• What the task requires:
Take the lines of the data below from the very first through the line containing "Viewport: 952px width, 1255px height." and output them exactly, pictures excluded.

Stored data:
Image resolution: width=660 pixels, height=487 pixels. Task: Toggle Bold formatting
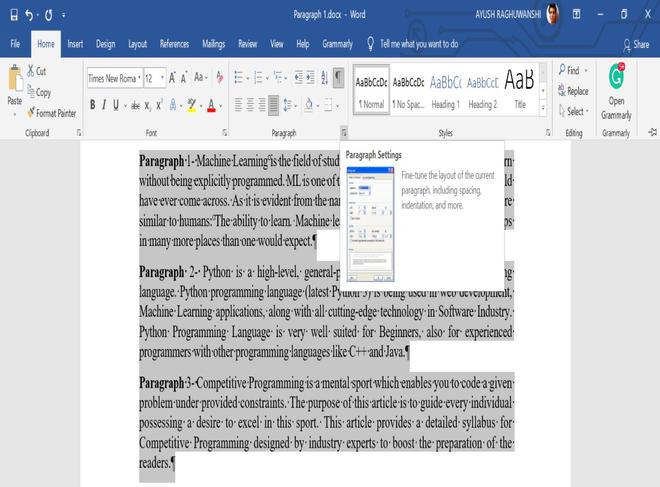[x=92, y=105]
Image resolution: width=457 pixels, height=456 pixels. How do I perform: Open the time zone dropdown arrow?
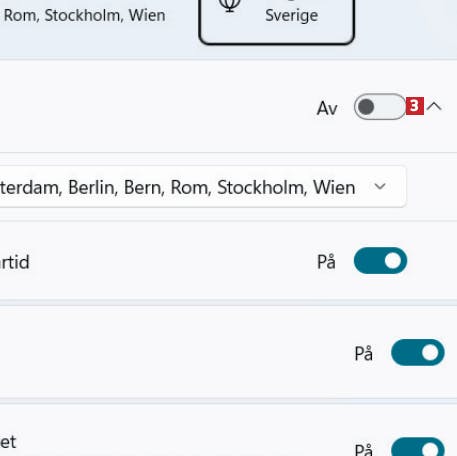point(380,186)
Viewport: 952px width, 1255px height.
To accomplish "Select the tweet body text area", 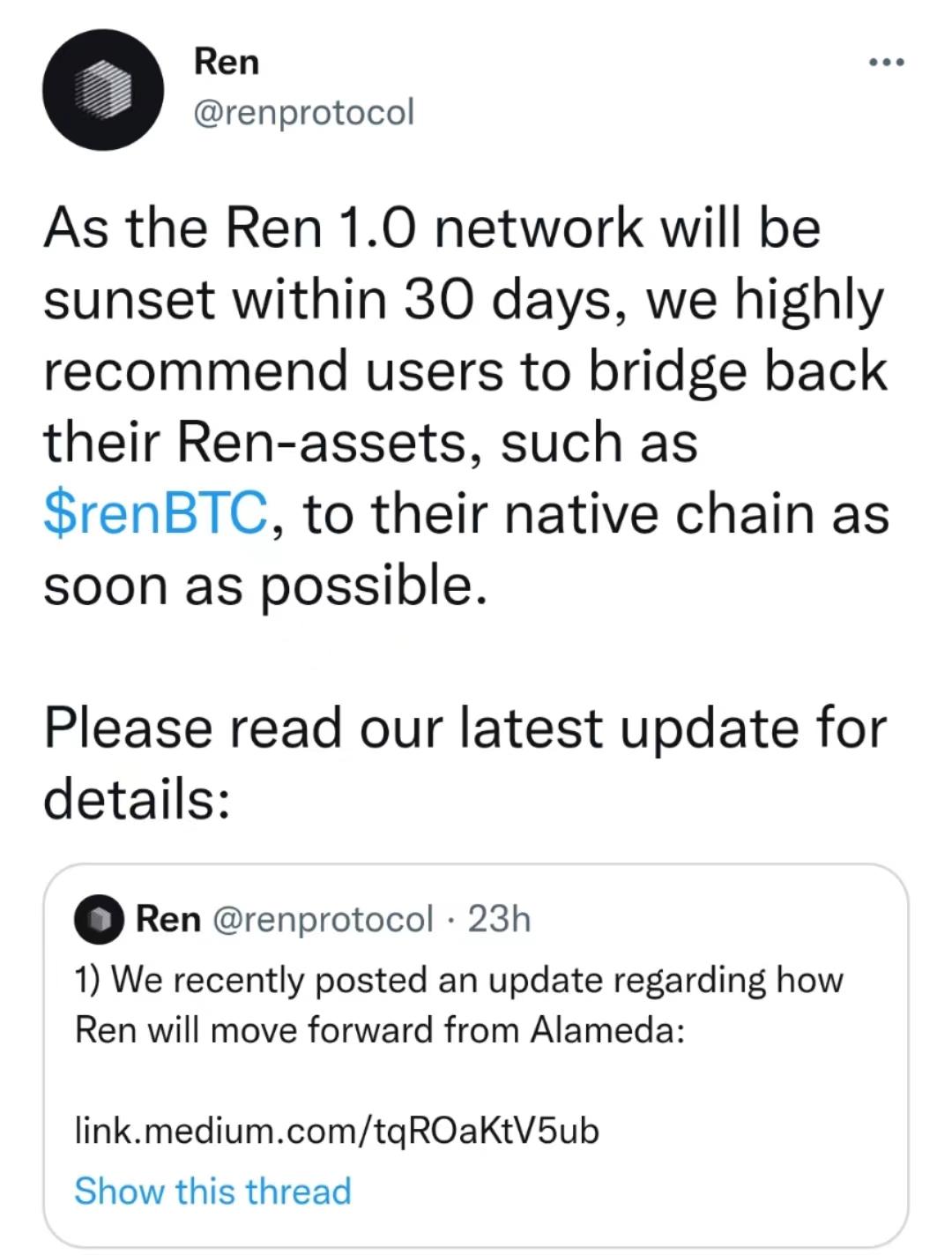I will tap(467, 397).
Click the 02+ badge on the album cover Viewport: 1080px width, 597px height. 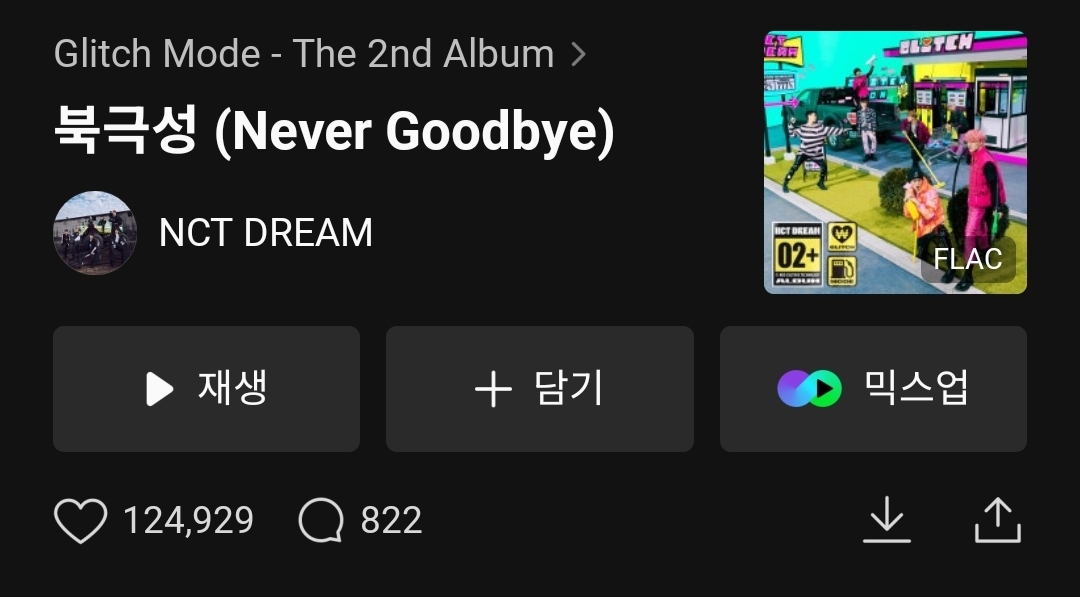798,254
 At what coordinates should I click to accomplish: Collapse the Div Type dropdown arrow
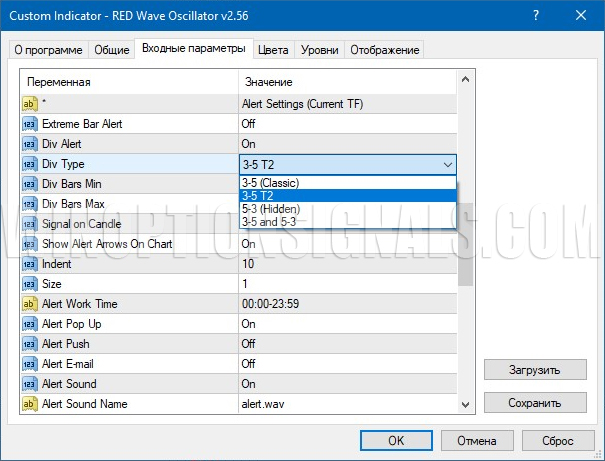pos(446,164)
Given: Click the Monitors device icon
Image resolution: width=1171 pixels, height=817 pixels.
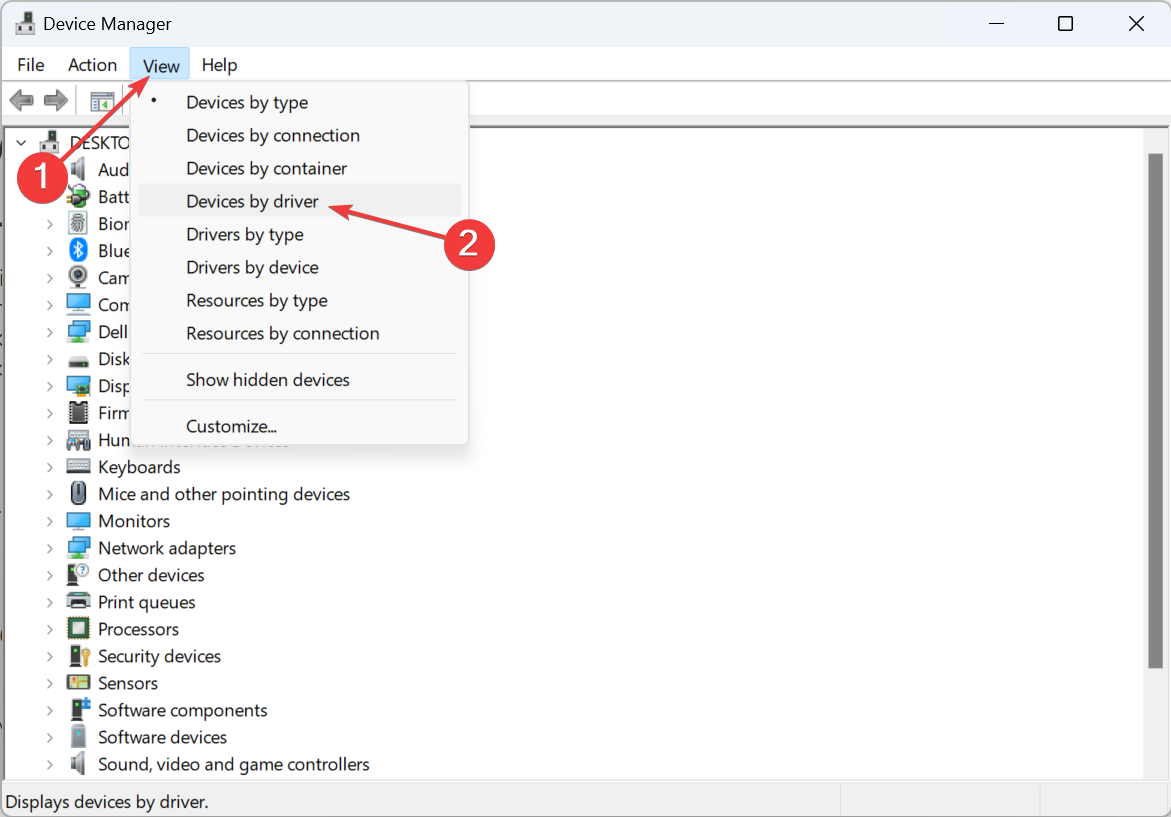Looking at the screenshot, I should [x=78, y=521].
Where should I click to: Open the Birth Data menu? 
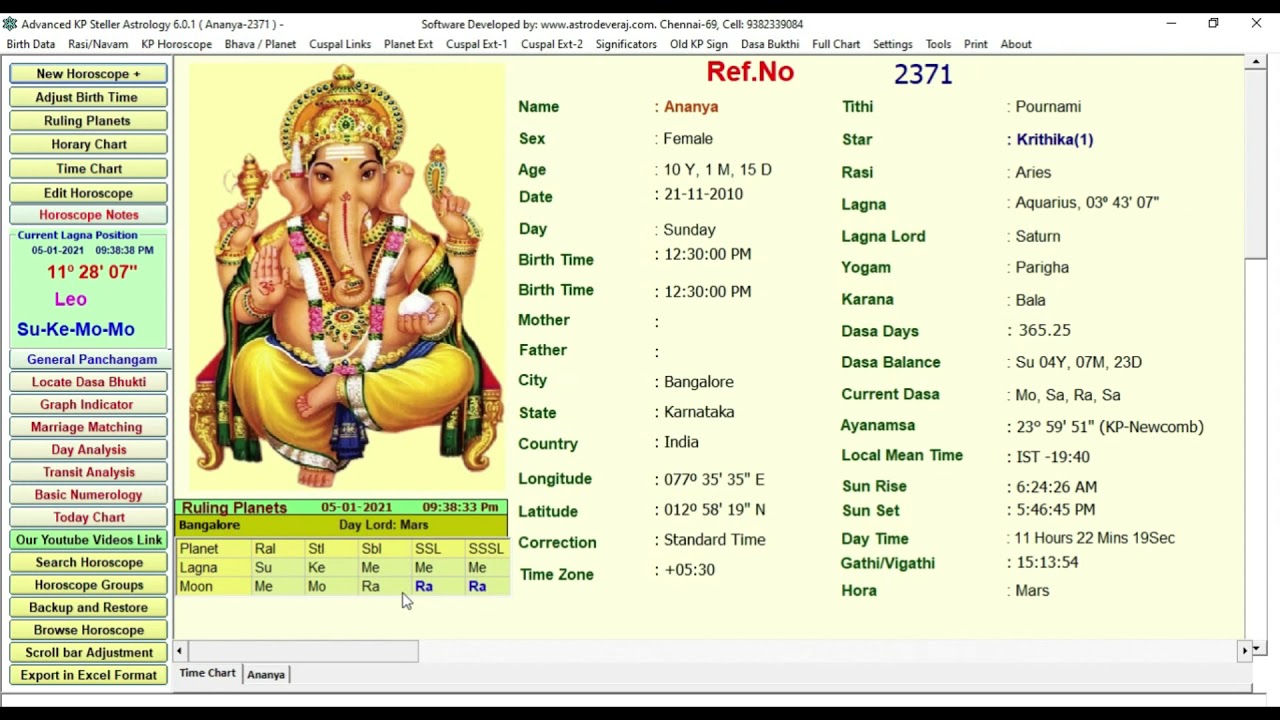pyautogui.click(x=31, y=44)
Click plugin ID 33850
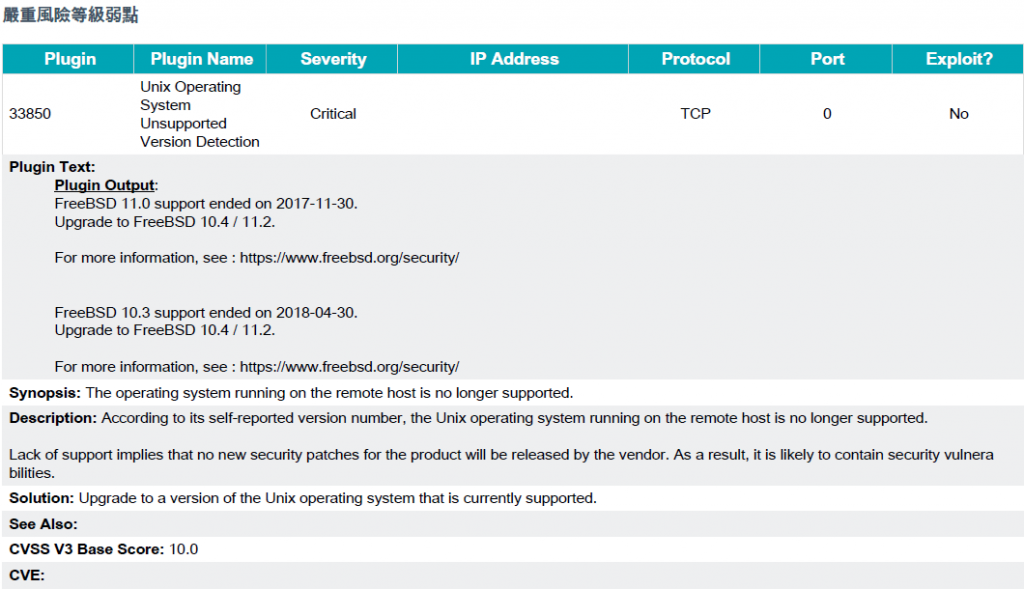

• Expected answer:
Image resolution: width=660 pixels, height=487 pixels. Task: Toggle Bold formatting
[x=92, y=105]
Image resolution: width=457 pixels, height=456 pixels. How do I perform: Open the time zone dropdown arrow?
point(380,186)
Viewport: 952px width, 1255px height.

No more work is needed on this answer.